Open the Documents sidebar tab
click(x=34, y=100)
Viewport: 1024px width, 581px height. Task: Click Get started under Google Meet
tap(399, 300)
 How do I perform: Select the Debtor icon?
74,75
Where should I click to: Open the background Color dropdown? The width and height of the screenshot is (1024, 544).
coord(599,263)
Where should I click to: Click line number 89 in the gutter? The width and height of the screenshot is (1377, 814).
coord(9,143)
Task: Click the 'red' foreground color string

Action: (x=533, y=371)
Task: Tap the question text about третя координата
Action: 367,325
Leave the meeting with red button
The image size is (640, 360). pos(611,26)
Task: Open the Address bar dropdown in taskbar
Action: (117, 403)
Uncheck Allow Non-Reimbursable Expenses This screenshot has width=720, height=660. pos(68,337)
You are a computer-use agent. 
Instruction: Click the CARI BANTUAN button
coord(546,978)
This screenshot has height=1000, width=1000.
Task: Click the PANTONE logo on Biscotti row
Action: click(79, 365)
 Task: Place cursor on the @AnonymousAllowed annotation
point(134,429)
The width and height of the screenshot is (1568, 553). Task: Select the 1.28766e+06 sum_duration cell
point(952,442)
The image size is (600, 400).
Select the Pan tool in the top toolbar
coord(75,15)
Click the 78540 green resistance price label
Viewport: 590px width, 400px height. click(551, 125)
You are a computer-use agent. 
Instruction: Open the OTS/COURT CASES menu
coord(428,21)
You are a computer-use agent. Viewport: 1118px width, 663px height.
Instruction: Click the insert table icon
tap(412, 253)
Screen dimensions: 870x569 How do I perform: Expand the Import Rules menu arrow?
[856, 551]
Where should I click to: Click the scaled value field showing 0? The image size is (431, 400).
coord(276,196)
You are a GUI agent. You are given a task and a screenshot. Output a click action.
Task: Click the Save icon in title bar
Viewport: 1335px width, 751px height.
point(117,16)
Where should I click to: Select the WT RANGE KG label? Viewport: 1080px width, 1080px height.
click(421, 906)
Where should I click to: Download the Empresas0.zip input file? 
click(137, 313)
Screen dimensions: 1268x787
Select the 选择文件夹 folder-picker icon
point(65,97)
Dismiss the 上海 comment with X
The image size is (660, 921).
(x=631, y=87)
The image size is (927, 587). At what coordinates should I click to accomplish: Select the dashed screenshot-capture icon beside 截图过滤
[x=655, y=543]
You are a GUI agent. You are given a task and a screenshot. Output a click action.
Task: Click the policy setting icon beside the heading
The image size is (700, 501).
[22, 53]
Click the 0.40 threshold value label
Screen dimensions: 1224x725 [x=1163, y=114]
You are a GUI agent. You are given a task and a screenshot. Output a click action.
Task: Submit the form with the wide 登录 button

*What you will do*
Please reproduce the listing exactly, keeping every line as it is.

*Written answer*
Open the Documents sidebar tab
click(x=34, y=100)
Viewport: 1024px width, 581px height. Task: Click Get started under Google Meet
tap(399, 300)
 How do I perform: Select the Debtor icon?
74,75
Where should I click to: Open the background Color dropdown? The width and height of the screenshot is (1024, 544).
coord(599,263)
Where should I click to: Click line number 89 in the gutter? The width and height of the screenshot is (1377, 814).
coord(9,143)
Task: Click the 'red' foreground color string

Action: (x=533, y=371)
Task: Tap the question text about третя координата
Action: 367,325
Leave the meeting with red button
The image size is (640, 360). pos(611,26)
Task: Open the Address bar dropdown in taskbar
Action: (117, 403)
Uncheck Allow Non-Reimbursable Expenses This screenshot has width=720, height=660. pos(68,337)
You are a computer-use agent. 
Instruction: Click the CARI BANTUAN button
coord(546,978)
This screenshot has height=1000, width=1000.
Task: Click the PANTONE logo on Biscotti row
Action: click(79, 365)
 Task: Place cursor on the @AnonymousAllowed annotation
point(134,429)
The width and height of the screenshot is (1568, 553). Task: Select the 1.28766e+06 sum_duration cell
point(952,442)
The image size is (600, 400).
Select the Pan tool in the top toolbar
coord(75,15)
Click the 78540 green resistance price label
Viewport: 590px width, 400px height. click(551, 125)
You are a computer-use agent. 
Instruction: Open the OTS/COURT CASES menu
coord(428,21)
You are a computer-use agent. Viewport: 1118px width, 663px height.
Instruction: Click the insert table icon
tap(412, 253)
Screen dimensions: 870x569 How do I perform: Expand the Import Rules menu arrow?
[856, 551]
Where should I click to: Click the scaled value field showing 0? The image size is (431, 400).
coord(276,196)
You are a GUI agent. You are given a task and a screenshot. Output a click action.
Task: Click the Save icon in title bar
Viewport: 1335px width, 751px height.
point(117,16)
Where should I click to: Select the WT RANGE KG label? Viewport: 1080px width, 1080px height.
click(421, 906)
Where should I click to: Download the Empresas0.zip input file? 
click(137, 313)
Screen dimensions: 1268x787
Select the 选择文件夹 folder-picker icon
point(65,97)
Dismiss the 上海 comment with X
The image size is (660, 921).
(x=631, y=87)
The image size is (927, 587). At what coordinates should I click to accomplish: Select the dashed screenshot-capture icon beside 截图过滤
[x=655, y=543]
You are a GUI agent. You are given a task and a screenshot. Output a click action.
Task: Click the policy setting icon beside the heading
The image size is (700, 501).
[22, 53]
Click the 0.40 threshold value label
Screen dimensions: 1224x725 [x=1163, y=114]
You are a GUI agent. You are given a task and a screenshot. Output a click action.
Task: Submit the form with the wide 登录 button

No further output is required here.